Non esistono cose difficili nella vita, ma tutto si divide in cose che si sanno fare e cose che non si sanno fare. Oggi mi sono svegliato con l’indole “generalizzatrice”, quella che va tanto di moda oltralpe.
Ah, fermi, quando dico oltralpe mi riferisco a voi, italiani! Ah-Ah. E anche se di generalizzazione si tratta, mi piace pensare che si possa applicare al nuovo brillante self-titled album degli Algiers, trio americano di stanza in Atlanta, GE.
In questo caso, come in tutte le cose difficili, l’amore nei loro confronti non nasce da un colpo di fulmine, ma piuttosto cresce nel tempo, così come l’amore che abbiamo verso un’altra band recente: The Young Fathers.
Come negli YF, infatti, la miscela sperimentale degli Algiers si basa su sonorità crude, industrial e post-rock (Blood, Old Girl), ma legate in maniera impeccabile dall’indole afro-americana del cantante (Black Eunuch). Sulla falsariga di altre band recenti tipo TV on the Radio o se vogliamo rivangare il passato, Bloc Party.
Già, quasi mi dimenticavo di dirlo, per il proprio tour gli Algiers hanno deciso di diventare un quartetto e hanno deciso di imbarcare nel progetto uno dei più grandi batteristi della propria generazione, il suo nome è Matt Tong e dei Bloc Party era (è?) batterista e parte fondamentale. Ascoltatevi Like Eating Glass.
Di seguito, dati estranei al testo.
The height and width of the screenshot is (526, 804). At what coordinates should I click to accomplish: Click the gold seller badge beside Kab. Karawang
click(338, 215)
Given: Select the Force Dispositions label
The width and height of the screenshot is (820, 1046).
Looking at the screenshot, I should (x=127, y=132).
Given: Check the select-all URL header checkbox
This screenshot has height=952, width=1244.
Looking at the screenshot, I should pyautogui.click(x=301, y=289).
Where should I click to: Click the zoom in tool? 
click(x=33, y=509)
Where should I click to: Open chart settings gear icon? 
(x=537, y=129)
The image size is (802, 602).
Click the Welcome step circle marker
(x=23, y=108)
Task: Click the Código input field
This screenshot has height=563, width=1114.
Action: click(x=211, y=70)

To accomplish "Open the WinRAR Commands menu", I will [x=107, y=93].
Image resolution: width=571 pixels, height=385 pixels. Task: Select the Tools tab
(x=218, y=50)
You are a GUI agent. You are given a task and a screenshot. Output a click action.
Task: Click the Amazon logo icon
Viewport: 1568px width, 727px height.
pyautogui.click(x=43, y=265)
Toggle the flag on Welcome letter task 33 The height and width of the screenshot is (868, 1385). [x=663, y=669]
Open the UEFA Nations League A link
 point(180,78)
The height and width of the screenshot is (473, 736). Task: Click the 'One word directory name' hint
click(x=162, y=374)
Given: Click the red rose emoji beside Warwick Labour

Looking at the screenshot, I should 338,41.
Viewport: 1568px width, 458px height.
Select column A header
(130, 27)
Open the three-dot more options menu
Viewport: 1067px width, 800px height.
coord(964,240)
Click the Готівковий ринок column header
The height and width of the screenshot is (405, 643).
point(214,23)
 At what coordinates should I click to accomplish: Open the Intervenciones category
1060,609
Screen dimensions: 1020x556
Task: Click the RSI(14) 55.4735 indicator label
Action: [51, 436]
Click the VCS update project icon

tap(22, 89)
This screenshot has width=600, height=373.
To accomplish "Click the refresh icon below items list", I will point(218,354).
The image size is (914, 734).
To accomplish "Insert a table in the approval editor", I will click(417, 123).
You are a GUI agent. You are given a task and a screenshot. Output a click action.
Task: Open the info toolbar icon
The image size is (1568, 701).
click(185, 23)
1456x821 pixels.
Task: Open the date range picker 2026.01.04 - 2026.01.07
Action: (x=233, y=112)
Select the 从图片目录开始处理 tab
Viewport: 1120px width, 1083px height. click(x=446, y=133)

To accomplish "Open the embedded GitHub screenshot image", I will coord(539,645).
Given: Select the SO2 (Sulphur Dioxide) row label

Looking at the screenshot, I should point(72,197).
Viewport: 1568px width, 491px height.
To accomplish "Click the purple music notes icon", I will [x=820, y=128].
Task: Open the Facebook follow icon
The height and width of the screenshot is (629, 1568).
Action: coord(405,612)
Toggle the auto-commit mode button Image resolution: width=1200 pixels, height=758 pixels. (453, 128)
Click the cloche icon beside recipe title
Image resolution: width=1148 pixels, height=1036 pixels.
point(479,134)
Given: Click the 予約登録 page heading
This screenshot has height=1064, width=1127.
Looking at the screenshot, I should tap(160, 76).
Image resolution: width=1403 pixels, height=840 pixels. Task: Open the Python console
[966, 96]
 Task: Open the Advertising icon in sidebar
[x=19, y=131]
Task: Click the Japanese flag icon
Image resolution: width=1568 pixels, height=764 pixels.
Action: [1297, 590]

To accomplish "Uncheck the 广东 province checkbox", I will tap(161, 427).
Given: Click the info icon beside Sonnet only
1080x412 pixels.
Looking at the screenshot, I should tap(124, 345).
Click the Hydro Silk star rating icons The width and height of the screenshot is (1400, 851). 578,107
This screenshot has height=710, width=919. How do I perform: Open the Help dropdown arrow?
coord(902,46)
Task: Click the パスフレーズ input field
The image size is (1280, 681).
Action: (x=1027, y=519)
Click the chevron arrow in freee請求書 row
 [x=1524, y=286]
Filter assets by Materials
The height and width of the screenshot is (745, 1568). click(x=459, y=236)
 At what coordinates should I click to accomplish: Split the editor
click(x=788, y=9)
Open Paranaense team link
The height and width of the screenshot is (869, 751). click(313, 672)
Sono passati dieci anni ma non riesco ad evitare i goose bumps.
La visceralità dei brani è un filo conduttore che lega gli undici brani, da Blood a Irony.Utility.Pretext, – vi giuro che è difficilissimo scriverlo senza crederci pienamente dato che al piano di sotto, mia suocera sta mettendo roba tipo Kendji e i Frero Delagarde che fortunamente non conoscete in Italia.
Gospel e soul si presentano in pezzi come Games oltre che a Black Eunuch, a rendere ancora più difficile la già difficile opera di catalogazione, ma anche in questo caso, sono qualità da aggiungere alla complessità dell’album e alla ricercatezza del suono degli Algiers.
Quando l’album arriva alla fine, con la coppia In Parallax e Untitled, si riesce a riscoprire per l’ultima volta l’intimo contrasto della band, fra suoni cupi ed industrial e suoni più semplici e luminosi ripresi da un sample degli anni ‘70 (il pastore T.L. Barrett) forse ad indicare una luce in fondo al tunnel.
Del resto è proprio questo che intriga e ci fa amare certe opere, la complessità della creazione e la maestria nel riuscire a sorpassarla per generare musica. E in questo album, gli Algiers riescono a farlo benissimo.